* Exercise instructions
Using the entries below, give the count of lines that hold "height". Say nothing besides the number.

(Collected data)
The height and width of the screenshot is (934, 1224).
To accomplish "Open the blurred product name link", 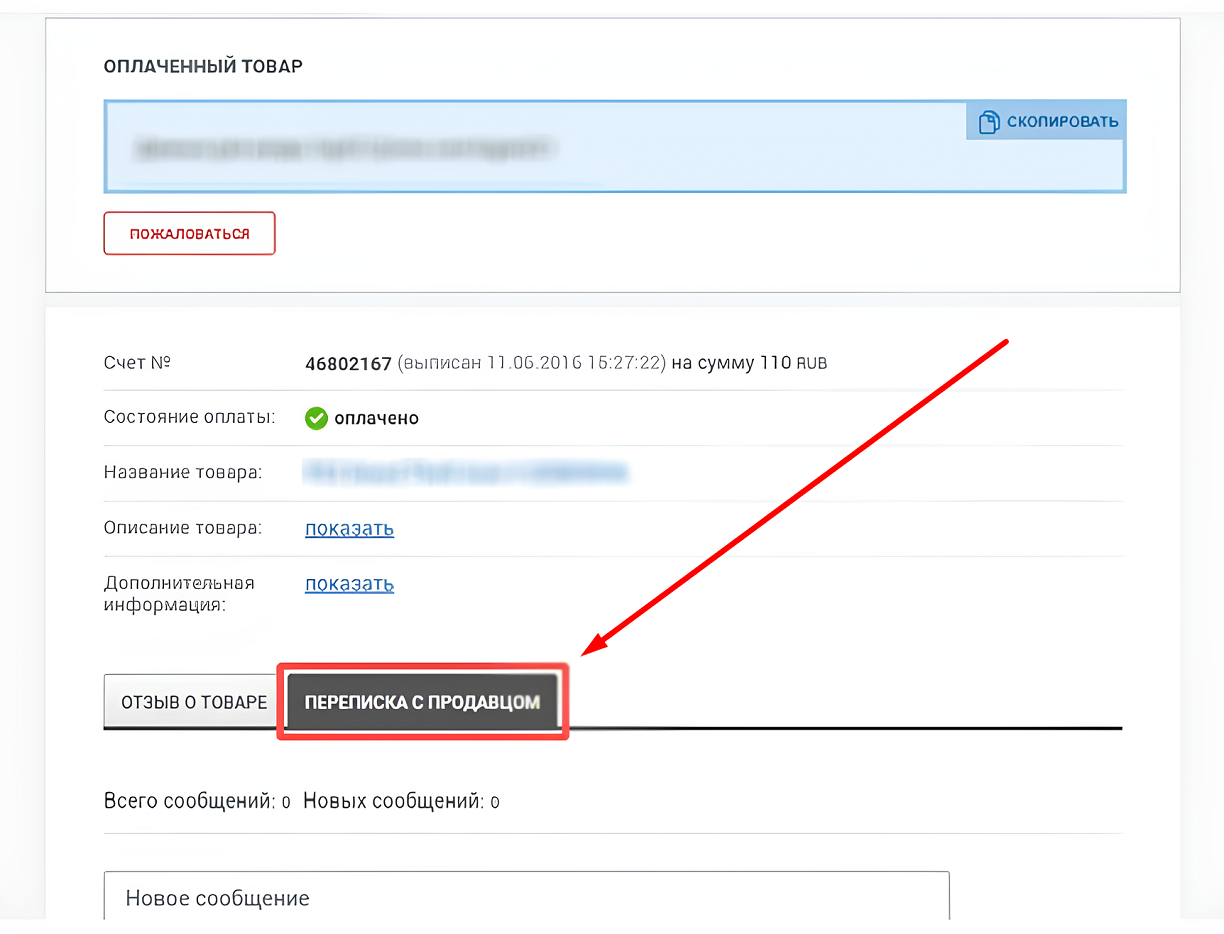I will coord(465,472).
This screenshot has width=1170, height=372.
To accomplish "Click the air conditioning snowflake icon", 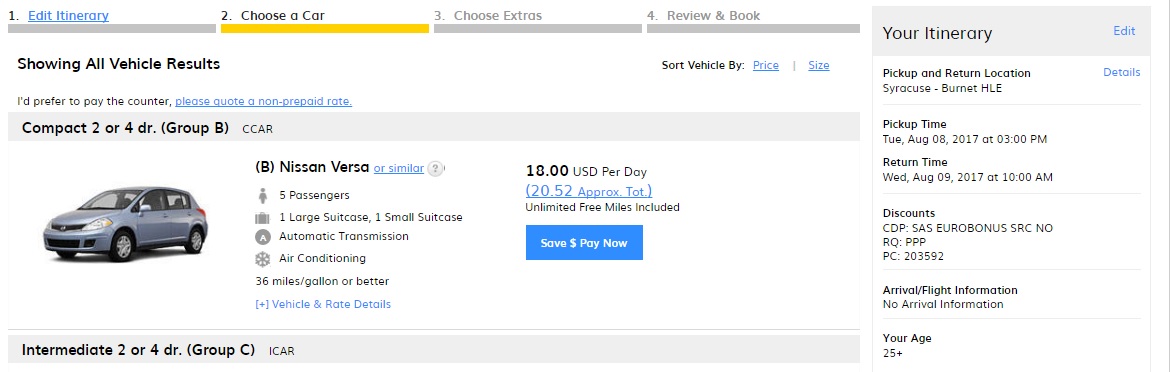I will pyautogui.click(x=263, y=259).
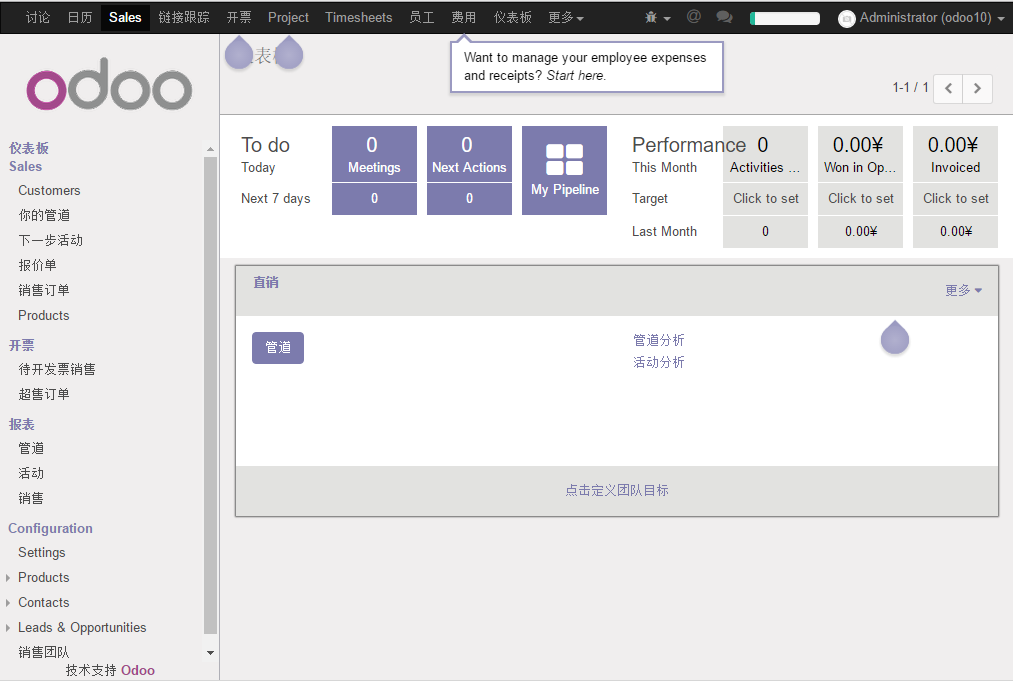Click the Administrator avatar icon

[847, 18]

* Reply
2